• [Given exercise 1]: In the film reviews, which actor plays the character Reed Fish?

• [Text section]:
>>>>>

Rating: Joshua *1/2; SJ *

This wasn't a very good one. It's a comedy that tries to blend in the quirky goings on of small-town inhabitants and people with pre-wedding jitters as they question whether or not they want to get betrothed. Worry gets ramped up for "Reed Fish" [Jay Baruchel] when his long-time crush moves back home for the summer. She's awesome! He's tormented on what to do--get married or ditch that and go for the woman he's crushed on.

Why in the world am I going on about the plot to I'm Reed Fish? Enough of that. I was only slightly remotely interested in this to see Baruchel [Undeclared, Knocked Up] in a leading role. He's okay and taps into the awkward, gawky, silly character, but the main culprit of this movie's failure is the script [by none other than a guy named Reed Fish!]. It's just way too cute for its own good with dialogue that tries way, way too hard to charm. I guess I prefer to see less effort and work when I'm watching a fluffy movie like this. I'm Reed Fish is so cute-overload that the gears are visible for the entire movie. And what was written wasn't even that good, interesting, romantic or funny. When two people give this 1 and 1 and a 1/2 stars, you know it has some serious, serious issues.

Wednesday, July 13, 2011

Day 12: Never Weaken

Date: July 12
Film: Never Weaken [usa, 1921]
Where: Tulsa/outdoors in a park/DVD
Who with: Greg + a bunch of strangers
Rating: ****
Harold Lloyd's skyscraper sequence: *****!

I kind of cheated a bit with my film as I didn't watch a feature, but I did watch a classic silent comedy from 1921 starring Harold Lloyd.  Five years running Greg and I have put a screen up and shown a silent film with live accompaniment from an organist. This year's short was Harold Lloyd's Never Weaken. I am quite partial to Lloyd and think he kind of gets forgotten as one silent comedies masters [Chaplin and Keaton always get the attention before him] and that's a shame. Watch the clip below to see Lloyd in all his glory as he gets caught up on a skyscraper being built and tries to make his way to safety. There were audible gasps [and laughter] from the crowd last night as they watched Lloyd's perilous adventure high above city streets. Silent comedy outdoors on a summer night with live organist? Magical.

<<<<<

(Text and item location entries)
>>>>>

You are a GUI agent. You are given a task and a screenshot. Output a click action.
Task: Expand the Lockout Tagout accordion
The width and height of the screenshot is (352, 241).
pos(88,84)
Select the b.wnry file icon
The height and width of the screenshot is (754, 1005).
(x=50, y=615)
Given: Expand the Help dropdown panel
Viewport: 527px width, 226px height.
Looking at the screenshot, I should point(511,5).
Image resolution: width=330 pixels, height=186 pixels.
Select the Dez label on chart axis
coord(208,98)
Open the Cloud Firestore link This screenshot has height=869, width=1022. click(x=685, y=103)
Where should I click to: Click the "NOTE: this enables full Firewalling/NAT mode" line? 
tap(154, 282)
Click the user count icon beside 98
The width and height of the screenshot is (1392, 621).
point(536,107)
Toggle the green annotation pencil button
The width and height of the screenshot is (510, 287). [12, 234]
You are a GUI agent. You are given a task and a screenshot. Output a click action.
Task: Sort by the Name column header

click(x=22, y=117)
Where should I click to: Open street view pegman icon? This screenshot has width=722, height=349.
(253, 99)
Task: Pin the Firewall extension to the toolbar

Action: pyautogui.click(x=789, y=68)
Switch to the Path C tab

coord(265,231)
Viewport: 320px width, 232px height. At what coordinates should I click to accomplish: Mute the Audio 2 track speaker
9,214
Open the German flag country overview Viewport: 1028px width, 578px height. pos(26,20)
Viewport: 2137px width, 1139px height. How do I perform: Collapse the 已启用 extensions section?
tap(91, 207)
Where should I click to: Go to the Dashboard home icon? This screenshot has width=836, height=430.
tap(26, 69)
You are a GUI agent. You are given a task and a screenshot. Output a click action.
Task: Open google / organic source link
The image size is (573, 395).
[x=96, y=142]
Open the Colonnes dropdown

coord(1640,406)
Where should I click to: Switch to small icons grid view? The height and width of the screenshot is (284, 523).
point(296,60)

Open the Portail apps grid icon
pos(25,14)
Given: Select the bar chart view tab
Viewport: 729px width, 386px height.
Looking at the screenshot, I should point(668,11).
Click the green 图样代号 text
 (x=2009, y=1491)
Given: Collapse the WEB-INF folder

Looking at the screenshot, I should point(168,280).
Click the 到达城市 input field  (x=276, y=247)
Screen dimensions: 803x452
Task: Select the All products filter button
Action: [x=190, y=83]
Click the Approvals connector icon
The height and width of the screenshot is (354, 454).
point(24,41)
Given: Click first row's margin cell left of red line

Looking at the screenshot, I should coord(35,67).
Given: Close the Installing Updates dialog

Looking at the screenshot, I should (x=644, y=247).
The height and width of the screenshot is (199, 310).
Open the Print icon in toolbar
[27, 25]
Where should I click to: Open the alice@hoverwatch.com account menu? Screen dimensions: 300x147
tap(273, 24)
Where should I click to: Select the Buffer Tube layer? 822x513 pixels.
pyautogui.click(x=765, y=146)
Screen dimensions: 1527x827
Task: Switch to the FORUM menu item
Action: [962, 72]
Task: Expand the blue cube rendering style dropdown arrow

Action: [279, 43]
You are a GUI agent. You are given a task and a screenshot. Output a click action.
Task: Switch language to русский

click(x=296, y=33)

<<<<<

• [Given exercise 2]: Arrange the entries as a JSON list of strings, one string per line, starting with the line that contains "Open the Colonnes dropdown" and going on through the line that contains "tap(273, 24)", leaving out blank lines.

• [Complete answer 1]: Jay Baruchel

• [Complete answer 2]:
[
  "Open the Colonnes dropdown",
  "coord(1640,406)",
  "Where should I click to: Switch to small icons grid view? The height and width of the screenshot is (284, 523).",
  "point(296,60)",
  "Open the Portail apps grid icon",
  "pos(25,14)",
  "Given: Select the bar chart view tab",
  "Viewport: 729px width, 386px height.",
  "Looking at the screenshot, I should point(668,11).",
  "Click the green 图样代号 text",
  " (x=2009, y=1491)",
  "Given: Collapse the WEB-INF folder",
  "Looking at the screenshot, I should point(168,280).",
  "Click the 到达城市 input field  (x=276, y=247)",
  "Screen dimensions: 803x452",
  "Task: Select the All products filter button",
  "Action: [x=190, y=83]",
  "Click the Approvals connector icon",
  "The height and width of the screenshot is (354, 454).",
  "point(24,41)",
  "Given: Click first row's margin cell left of red line",
  "Looking at the screenshot, I should coord(35,67).",
  "Given: Close the Installing Updates dialog",
  "Looking at the screenshot, I should (x=644, y=247).",
  "The height and width of the screenshot is (199, 310).",
  "Open the Print icon in toolbar",
  "[27, 25]",
  "Where should I click to: Open the alice@hoverwatch.com account menu? Screen dimensions: 300x147",
  "tap(273, 24)"
]